WHAT TO PRODUCE: Copy the lines word for word, from the very first line through the line that contains "click(848, 120)", including both.

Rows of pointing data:
-- BEGIN --

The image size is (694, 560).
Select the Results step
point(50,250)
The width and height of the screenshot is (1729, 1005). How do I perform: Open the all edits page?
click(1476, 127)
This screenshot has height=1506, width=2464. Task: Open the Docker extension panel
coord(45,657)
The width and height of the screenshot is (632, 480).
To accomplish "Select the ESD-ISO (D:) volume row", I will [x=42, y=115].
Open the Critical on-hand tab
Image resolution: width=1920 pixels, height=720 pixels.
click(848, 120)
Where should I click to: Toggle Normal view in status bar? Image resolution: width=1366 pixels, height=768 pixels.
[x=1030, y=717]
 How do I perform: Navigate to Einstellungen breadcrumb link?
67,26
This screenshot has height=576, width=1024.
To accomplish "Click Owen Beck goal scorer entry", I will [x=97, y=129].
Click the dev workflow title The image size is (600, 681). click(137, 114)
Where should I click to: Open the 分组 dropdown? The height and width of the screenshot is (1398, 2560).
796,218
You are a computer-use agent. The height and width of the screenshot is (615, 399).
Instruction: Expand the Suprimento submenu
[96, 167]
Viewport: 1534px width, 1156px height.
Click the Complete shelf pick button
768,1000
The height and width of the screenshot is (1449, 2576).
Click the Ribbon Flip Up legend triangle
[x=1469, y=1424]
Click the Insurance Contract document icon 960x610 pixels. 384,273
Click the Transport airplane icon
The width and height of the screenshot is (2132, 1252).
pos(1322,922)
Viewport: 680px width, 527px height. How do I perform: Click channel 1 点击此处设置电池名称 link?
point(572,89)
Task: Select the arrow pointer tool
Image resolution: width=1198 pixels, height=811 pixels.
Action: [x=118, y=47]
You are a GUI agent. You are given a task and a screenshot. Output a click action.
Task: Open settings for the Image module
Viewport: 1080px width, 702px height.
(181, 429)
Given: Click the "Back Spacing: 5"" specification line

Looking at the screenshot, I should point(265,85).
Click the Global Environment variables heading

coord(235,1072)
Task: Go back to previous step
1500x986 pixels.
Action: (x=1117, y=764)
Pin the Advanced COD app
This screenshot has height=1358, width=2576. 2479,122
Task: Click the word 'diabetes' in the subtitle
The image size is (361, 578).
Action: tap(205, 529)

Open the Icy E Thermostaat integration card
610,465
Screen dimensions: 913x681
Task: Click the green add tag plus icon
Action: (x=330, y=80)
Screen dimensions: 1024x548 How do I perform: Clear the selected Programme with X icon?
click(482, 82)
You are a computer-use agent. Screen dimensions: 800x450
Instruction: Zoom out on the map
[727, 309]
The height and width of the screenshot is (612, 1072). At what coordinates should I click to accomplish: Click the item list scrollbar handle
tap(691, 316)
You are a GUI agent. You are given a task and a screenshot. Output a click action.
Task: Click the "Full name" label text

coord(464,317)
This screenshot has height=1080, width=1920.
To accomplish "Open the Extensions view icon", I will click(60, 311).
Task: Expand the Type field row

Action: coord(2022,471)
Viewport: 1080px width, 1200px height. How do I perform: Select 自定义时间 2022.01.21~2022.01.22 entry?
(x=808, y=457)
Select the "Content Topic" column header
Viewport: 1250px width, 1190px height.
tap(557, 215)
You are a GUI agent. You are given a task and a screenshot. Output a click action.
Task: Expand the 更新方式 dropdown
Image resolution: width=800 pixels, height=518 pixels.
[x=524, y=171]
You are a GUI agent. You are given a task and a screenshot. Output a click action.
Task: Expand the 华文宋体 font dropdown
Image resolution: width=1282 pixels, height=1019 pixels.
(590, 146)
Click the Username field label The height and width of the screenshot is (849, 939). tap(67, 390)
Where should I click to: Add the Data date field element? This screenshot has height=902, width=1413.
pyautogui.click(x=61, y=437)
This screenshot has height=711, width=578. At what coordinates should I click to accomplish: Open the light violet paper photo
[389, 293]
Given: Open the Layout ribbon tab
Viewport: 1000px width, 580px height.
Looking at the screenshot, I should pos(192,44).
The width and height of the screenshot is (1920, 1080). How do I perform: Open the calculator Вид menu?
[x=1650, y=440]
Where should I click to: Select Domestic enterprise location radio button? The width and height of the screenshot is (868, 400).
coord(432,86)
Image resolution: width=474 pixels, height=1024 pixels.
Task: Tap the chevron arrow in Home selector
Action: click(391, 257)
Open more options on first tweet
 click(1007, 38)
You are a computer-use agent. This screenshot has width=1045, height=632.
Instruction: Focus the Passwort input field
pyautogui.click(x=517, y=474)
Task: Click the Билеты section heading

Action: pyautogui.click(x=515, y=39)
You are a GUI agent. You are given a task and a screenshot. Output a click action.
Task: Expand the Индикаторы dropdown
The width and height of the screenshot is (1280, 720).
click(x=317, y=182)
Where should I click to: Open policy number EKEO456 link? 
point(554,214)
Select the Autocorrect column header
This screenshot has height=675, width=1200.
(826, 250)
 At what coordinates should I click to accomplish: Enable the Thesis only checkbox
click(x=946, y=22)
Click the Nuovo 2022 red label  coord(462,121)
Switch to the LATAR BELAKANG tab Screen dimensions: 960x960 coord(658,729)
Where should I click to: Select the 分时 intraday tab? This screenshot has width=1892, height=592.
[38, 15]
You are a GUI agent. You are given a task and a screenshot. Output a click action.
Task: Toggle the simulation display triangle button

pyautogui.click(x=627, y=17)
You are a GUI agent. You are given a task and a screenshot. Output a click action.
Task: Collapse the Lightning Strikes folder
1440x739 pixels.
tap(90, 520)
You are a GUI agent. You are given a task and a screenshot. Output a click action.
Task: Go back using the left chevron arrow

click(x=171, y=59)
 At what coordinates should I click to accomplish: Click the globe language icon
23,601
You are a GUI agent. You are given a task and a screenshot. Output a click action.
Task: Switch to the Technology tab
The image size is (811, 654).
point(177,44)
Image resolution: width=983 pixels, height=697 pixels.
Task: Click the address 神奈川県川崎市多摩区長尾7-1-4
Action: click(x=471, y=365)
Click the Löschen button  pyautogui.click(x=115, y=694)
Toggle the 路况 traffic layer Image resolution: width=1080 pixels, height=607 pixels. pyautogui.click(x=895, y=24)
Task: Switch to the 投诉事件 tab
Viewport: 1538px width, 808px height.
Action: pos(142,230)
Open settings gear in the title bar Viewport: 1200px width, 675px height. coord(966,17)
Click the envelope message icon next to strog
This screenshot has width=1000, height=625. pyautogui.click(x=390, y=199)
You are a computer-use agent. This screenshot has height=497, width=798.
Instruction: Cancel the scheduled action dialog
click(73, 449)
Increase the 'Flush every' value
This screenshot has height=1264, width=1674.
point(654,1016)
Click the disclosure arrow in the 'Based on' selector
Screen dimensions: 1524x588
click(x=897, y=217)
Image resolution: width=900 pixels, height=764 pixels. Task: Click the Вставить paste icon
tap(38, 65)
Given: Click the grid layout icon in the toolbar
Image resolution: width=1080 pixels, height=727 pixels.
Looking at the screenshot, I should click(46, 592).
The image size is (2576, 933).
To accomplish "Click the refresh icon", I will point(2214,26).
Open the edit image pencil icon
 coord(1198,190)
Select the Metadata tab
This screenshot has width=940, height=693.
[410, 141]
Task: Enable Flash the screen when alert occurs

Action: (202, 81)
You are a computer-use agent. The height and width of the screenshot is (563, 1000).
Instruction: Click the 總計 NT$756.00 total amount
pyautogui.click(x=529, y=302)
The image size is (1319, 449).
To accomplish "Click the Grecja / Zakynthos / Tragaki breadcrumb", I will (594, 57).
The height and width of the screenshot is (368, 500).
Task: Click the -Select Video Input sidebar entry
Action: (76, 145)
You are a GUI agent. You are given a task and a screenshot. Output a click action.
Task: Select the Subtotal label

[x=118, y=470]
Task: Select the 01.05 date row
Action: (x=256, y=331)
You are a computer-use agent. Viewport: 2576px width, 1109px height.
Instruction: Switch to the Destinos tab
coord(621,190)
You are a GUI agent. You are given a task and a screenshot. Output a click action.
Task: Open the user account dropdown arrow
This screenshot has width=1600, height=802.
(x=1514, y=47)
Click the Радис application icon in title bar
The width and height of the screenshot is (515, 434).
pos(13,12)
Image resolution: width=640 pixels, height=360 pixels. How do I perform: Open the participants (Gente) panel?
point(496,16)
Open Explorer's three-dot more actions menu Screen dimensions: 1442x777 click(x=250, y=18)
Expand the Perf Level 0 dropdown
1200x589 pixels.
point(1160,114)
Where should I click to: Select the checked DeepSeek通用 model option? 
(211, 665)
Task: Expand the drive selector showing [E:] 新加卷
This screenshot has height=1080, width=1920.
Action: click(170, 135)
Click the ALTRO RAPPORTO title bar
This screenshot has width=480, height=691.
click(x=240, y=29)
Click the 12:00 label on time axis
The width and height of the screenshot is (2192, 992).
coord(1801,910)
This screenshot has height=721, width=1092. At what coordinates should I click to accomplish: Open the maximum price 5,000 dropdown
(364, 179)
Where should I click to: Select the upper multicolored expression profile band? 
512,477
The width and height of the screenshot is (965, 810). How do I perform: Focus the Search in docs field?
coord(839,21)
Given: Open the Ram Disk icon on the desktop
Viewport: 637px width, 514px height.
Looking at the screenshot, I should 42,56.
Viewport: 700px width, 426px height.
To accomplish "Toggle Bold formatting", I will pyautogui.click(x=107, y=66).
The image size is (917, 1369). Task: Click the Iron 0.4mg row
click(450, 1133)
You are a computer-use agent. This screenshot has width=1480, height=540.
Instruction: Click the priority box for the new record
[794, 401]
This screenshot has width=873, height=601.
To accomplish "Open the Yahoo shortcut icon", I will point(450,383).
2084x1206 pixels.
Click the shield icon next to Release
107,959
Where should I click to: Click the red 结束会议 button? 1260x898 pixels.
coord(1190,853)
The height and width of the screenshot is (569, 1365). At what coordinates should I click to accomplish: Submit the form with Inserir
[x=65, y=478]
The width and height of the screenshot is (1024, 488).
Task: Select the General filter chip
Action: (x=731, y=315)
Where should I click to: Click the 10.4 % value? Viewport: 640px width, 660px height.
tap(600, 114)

-- END --

FULL SOLUTION:
The image size is (694, 560).
Select the Results step
point(50,250)
The width and height of the screenshot is (1729, 1005). How do I perform: Open the all edits page?
click(1476, 127)
This screenshot has height=1506, width=2464. Task: Open the Docker extension panel
coord(45,657)
The width and height of the screenshot is (632, 480).
To accomplish "Select the ESD-ISO (D:) volume row", I will [x=42, y=115].
Open the Critical on-hand tab
Image resolution: width=1920 pixels, height=720 pixels.
click(848, 120)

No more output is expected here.